Start of Block
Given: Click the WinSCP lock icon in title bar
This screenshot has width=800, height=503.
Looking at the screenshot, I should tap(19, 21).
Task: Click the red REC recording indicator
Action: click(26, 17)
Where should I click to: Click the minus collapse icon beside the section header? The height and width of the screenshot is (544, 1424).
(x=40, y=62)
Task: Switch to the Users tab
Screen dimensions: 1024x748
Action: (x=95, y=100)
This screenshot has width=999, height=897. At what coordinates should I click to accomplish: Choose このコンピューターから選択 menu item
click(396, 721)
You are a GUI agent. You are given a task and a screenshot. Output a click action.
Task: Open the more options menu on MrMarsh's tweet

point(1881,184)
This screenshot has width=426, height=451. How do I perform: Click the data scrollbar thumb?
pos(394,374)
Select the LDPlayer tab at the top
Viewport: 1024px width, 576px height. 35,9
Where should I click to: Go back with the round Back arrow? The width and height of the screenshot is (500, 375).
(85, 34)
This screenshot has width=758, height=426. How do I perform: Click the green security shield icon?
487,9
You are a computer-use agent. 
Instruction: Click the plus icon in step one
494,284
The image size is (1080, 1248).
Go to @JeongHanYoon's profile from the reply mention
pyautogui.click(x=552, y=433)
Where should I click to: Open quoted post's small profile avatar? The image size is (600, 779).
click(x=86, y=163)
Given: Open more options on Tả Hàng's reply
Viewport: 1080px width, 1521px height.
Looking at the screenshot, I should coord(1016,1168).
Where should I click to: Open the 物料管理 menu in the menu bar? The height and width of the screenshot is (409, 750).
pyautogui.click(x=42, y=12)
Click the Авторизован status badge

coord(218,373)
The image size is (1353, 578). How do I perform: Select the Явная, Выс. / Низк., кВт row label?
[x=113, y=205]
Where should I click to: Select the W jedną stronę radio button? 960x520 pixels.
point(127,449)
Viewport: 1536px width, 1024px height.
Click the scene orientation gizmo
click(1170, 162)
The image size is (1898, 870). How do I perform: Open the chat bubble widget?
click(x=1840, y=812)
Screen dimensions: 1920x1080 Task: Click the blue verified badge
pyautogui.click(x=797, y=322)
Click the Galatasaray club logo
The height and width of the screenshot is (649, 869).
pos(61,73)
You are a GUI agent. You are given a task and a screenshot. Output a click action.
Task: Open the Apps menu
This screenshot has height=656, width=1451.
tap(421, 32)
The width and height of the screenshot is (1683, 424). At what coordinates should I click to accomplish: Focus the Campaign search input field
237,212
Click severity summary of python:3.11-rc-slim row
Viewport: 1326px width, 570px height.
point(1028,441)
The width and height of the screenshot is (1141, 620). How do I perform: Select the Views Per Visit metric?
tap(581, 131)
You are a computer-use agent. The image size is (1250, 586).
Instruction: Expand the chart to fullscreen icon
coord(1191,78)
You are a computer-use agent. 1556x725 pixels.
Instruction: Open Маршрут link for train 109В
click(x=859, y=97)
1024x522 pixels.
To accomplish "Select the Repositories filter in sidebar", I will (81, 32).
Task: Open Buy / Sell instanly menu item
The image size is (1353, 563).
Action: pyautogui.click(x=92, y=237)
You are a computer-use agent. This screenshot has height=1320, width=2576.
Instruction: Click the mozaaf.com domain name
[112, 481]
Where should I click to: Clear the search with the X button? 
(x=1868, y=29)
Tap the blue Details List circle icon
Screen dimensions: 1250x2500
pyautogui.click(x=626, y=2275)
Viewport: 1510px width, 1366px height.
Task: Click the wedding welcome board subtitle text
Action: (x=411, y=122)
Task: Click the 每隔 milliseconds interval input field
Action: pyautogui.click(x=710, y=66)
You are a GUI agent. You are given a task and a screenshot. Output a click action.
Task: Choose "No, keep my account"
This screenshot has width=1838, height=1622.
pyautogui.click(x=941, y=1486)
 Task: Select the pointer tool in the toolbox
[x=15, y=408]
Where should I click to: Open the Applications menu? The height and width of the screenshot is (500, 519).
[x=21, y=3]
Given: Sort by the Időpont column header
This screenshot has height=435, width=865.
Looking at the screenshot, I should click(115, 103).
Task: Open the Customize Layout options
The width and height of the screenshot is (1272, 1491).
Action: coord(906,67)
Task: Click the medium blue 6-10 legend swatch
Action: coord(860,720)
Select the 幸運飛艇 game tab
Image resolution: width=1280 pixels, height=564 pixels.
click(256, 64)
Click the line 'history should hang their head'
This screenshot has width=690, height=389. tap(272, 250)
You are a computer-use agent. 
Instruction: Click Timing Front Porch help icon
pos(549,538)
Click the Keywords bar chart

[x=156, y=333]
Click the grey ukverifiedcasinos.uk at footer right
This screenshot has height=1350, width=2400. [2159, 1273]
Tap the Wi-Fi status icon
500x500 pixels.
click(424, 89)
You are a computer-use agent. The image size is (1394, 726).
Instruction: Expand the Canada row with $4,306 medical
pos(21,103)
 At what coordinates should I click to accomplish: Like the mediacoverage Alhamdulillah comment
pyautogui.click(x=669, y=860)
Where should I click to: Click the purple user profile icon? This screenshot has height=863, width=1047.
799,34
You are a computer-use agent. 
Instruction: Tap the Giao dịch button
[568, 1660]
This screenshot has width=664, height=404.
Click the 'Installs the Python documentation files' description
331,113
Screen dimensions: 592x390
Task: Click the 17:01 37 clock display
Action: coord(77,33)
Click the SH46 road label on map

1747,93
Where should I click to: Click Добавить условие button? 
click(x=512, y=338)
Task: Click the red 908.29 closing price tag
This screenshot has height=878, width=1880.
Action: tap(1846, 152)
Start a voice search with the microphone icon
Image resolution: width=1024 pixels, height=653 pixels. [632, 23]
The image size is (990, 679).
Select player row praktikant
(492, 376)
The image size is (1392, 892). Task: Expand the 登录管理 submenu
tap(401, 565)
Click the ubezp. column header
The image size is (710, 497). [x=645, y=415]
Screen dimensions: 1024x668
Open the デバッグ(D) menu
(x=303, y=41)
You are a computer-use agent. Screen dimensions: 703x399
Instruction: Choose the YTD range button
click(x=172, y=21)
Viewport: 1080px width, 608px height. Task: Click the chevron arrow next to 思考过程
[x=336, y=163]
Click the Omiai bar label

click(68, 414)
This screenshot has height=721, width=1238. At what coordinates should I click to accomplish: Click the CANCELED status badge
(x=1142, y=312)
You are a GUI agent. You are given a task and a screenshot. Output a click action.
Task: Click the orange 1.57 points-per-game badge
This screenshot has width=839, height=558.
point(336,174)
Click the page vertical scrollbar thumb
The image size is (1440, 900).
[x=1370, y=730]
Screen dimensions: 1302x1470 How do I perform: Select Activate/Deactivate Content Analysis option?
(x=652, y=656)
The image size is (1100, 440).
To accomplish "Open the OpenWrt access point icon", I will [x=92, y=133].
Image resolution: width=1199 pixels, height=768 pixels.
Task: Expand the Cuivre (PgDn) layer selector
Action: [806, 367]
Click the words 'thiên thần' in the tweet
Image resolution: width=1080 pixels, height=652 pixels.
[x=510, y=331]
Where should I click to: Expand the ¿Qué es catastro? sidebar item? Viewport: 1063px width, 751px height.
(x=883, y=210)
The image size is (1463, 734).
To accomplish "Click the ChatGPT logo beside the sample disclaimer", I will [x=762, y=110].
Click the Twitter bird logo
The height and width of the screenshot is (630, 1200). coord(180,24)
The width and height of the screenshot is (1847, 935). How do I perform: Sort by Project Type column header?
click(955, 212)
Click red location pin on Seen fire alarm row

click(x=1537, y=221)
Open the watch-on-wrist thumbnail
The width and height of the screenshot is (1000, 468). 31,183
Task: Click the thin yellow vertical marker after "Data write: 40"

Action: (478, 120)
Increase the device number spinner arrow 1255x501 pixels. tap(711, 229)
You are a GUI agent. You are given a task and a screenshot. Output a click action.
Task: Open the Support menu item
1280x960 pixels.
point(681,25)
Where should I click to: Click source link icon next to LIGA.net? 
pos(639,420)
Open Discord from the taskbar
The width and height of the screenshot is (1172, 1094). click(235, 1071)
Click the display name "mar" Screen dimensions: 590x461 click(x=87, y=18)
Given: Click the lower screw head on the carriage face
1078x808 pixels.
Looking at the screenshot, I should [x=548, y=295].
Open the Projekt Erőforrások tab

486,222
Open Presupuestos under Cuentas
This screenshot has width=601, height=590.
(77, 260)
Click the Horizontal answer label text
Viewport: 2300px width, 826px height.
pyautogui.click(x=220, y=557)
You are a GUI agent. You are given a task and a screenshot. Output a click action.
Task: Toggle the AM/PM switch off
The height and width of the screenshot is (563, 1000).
End of Block
What is required: Set down exactly the lines beginning at the one that holds "Viewport: 2300px width, 826px height." and ending with the last line of the data.

Answer to this problem:
Viewport: 2300px width, 826px height.
pyautogui.click(x=220, y=557)
You are a GUI agent. You are given a task and a screenshot. Output a click action.
Task: Toggle the AM/PM switch off
The height and width of the screenshot is (563, 1000).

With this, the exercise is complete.